=== Dataset rows ===

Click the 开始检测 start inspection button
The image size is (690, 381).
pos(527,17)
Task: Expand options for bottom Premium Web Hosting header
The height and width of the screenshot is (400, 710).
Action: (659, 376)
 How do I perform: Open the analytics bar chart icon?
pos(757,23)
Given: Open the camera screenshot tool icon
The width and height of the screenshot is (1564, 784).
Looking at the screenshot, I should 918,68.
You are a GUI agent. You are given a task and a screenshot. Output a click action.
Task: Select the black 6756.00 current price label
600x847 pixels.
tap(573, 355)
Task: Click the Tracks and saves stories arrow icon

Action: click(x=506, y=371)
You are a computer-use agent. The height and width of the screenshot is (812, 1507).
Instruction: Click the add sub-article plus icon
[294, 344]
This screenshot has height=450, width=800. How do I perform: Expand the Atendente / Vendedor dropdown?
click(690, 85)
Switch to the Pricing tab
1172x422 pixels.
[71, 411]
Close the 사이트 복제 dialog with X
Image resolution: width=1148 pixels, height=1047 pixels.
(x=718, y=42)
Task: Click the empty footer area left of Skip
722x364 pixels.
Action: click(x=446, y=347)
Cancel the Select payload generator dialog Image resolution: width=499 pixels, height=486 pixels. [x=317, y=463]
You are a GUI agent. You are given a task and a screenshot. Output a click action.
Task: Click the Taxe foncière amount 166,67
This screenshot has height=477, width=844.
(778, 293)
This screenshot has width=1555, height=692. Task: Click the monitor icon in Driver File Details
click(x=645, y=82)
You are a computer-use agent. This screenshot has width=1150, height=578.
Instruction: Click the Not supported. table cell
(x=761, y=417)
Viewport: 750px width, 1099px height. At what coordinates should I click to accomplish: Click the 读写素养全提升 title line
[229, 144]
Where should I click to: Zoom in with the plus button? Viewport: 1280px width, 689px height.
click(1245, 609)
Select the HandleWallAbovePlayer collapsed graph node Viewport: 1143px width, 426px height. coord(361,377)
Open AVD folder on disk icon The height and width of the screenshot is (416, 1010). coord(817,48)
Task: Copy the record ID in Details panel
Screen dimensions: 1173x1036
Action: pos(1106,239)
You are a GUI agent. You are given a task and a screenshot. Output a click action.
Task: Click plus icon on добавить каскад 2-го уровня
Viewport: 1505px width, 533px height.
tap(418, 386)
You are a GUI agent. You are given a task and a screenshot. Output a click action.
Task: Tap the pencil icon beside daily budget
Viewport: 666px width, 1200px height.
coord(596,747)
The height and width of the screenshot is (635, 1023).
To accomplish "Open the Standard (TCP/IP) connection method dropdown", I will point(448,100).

===

- What is asked:
Please convert this material into a JSON list of strings, with one string for each line and blank lines left out.

- Expected answer:
[
  "Click the 开始检测 start inspection button",
  "The image size is (690, 381).",
  "pos(527,17)",
  "Task: Expand options for bottom Premium Web Hosting header",
  "The height and width of the screenshot is (400, 710).",
  "Action: (659, 376)",
  " How do I perform: Open the analytics bar chart icon?",
  "pos(757,23)",
  "Given: Open the camera screenshot tool icon",
  "The width and height of the screenshot is (1564, 784).",
  "Looking at the screenshot, I should 918,68.",
  "You are a GUI agent. You are given a task and a screenshot. Output a click action.",
  "Task: Select the black 6756.00 current price label",
  "600x847 pixels.",
  "tap(573, 355)",
  "Task: Click the Tracks and saves stories arrow icon",
  "Action: click(x=506, y=371)",
  "You are a computer-use agent. The height and width of the screenshot is (812, 1507).",
  "Instruction: Click the add sub-article plus icon",
  "[294, 344]",
  "This screenshot has height=450, width=800. How do I perform: Expand the Atendente / Vendedor dropdown?",
  "click(690, 85)",
  "Switch to the Pricing tab",
  "1172x422 pixels.",
  "[71, 411]",
  "Close the 사이트 복제 dialog with X",
  "Image resolution: width=1148 pixels, height=1047 pixels.",
  "(x=718, y=42)",
  "Task: Click the empty footer area left of Skip",
  "722x364 pixels.",
  "Action: click(x=446, y=347)",
  "Cancel the Select payload generator dialog Image resolution: width=499 pixels, height=486 pixels. [x=317, y=463]",
  "You are a GUI agent. You are given a task and a screenshot. Output a click action.",
  "Task: Click the Taxe foncière amount 166,67",
  "This screenshot has height=477, width=844.",
  "(778, 293)",
  "This screenshot has width=1555, height=692. Task: Click the monitor icon in Driver File Details",
  "click(x=645, y=82)",
  "You are a computer-use agent. This screenshot has width=1150, height=578.",
  "Instruction: Click the Not supported. table cell",
  "(x=761, y=417)",
  "Viewport: 750px width, 1099px height. At what coordinates should I click to accomplish: Click the 读写素养全提升 title line",
  "[229, 144]",
  "Where should I click to: Zoom in with the plus button? Viewport: 1280px width, 689px height.",
  "click(1245, 609)",
  "Select the HandleWallAbovePlayer collapsed graph node Viewport: 1143px width, 426px height. coord(361,377)",
  "Open AVD folder on disk icon The height and width of the screenshot is (416, 1010). coord(817,48)",
  "Task: Copy the record ID in Details panel",
  "Screen dimensions: 1173x1036",
  "Action: pos(1106,239)",
  "You are a GUI agent. You are given a task and a screenshot. Output a click action.",
  "Task: Click plus icon on добавить каскад 2-го уровня",
  "Viewport: 1505px width, 533px height.",
  "tap(418, 386)",
  "You are a GUI agent. You are given a task and a screenshot. Output a click action.",
  "Task: Tap the pencil icon beside daily budget",
  "Viewport: 666px width, 1200px height.",
  "coord(596,747)",
  "The height and width of the screenshot is (635, 1023).",
  "To accomplish \"Open the Standard (TCP/IP) connection method dropdown\", I will point(448,100)."
]